My own suspicion was that he had already fled, yet it proved ungrounded, for at half-past two he arrived in eager haste, in a hired carriage, his car having broken down. Both doctors came forward and explained that the condition of Miss Asta had in no way improved. She was suffering from some obscure malady which they had diagnosed as affecting both heart and brain.
“Poor girl! Poor girl!” he cried, tears welling in his eyes. “Do your best for her, I pray of you both,” he added. “She’s all the world to me. Can’t we summon a specialist?”
“Sir George Mortimer, in Cavendish Square, might see her,” remarked the doctor from Northampton.
“Let’s wire to him at once,” urged Shaw, eagerly. “I accept your diagnosis entirely, yet I would like to have a specialist’s opinion.”
Both medical men acquiesced, and a telegram was dispatched to the great specialist on brain trouble.
As Redwood, seated at the library table, wrote the telegram, his close-set eyes met mine. The glance we exchanged was significant.
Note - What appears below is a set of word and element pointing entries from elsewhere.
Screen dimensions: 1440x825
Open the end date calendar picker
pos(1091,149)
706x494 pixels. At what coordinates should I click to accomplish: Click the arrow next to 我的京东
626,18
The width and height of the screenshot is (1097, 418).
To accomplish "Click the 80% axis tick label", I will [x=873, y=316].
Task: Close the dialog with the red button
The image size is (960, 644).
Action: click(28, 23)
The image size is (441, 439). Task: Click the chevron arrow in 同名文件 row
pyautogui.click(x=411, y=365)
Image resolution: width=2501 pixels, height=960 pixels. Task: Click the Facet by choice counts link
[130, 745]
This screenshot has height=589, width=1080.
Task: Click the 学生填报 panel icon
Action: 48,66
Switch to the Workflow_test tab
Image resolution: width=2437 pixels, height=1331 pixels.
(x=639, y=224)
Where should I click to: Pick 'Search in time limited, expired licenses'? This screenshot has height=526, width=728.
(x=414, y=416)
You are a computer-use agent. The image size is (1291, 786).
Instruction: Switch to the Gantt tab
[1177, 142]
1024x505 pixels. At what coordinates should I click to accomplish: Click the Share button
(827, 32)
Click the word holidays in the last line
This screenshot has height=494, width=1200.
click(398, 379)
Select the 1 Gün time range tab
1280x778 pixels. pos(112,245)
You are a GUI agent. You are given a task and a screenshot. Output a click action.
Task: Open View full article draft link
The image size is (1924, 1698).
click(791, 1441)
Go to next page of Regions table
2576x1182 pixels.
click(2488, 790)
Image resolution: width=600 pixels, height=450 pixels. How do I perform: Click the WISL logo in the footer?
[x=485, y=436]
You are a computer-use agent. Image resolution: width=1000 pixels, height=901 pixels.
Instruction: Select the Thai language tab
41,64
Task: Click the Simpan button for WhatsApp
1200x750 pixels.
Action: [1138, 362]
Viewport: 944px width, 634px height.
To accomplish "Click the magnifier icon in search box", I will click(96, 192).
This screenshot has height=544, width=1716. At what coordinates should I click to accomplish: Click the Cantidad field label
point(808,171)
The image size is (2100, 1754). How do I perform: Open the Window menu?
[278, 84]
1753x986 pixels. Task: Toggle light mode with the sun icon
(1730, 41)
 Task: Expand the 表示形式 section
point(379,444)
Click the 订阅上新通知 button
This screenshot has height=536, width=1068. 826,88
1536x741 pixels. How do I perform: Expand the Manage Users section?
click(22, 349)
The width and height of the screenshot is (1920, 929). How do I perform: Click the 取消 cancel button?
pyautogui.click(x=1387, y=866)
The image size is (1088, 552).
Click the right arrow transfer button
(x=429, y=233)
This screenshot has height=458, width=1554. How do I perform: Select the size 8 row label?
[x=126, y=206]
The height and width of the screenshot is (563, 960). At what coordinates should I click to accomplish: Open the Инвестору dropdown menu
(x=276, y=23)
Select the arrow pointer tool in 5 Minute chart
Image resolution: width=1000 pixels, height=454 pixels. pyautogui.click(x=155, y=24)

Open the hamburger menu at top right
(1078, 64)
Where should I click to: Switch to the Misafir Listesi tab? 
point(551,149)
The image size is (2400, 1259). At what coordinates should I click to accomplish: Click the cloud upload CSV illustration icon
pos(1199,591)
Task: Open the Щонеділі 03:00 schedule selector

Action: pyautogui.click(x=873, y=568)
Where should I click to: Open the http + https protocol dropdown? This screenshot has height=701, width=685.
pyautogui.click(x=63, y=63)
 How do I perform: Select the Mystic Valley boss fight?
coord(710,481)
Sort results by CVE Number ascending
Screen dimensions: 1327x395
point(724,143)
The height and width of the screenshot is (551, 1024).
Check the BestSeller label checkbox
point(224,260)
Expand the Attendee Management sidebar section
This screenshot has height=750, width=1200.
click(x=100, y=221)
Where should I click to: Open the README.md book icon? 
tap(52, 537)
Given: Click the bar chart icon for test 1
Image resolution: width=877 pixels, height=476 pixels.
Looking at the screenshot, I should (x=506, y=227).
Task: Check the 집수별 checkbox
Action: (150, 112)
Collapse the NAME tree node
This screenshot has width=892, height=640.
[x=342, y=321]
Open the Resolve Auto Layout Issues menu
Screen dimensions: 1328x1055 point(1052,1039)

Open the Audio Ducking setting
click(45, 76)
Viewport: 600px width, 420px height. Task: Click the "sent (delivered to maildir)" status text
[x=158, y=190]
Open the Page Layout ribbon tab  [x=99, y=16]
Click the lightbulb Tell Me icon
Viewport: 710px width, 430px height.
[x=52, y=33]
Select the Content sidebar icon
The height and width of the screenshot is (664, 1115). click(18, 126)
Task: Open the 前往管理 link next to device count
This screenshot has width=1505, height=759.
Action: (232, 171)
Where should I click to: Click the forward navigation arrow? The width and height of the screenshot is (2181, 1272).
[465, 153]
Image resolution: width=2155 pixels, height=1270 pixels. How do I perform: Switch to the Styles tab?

“How did you know of this terrible affair, Kemball?” asked Shaw, abruptly, a little time afterwards.
“I came over to invite you both to dine next Wednesday,” I said, of course concealing the secret message I had received from the woman I had grown to love.
In response, he gave a grunt of dissatisfaction, and walked down the hall in hasty impatience. Was his impatience an eagerness to hear of the poor girl’s end?
Surely that could not be, for was he not utterly devoted to her! And yet her seizure and her symptoms were exactly similar to those of poor Guy Nicholson!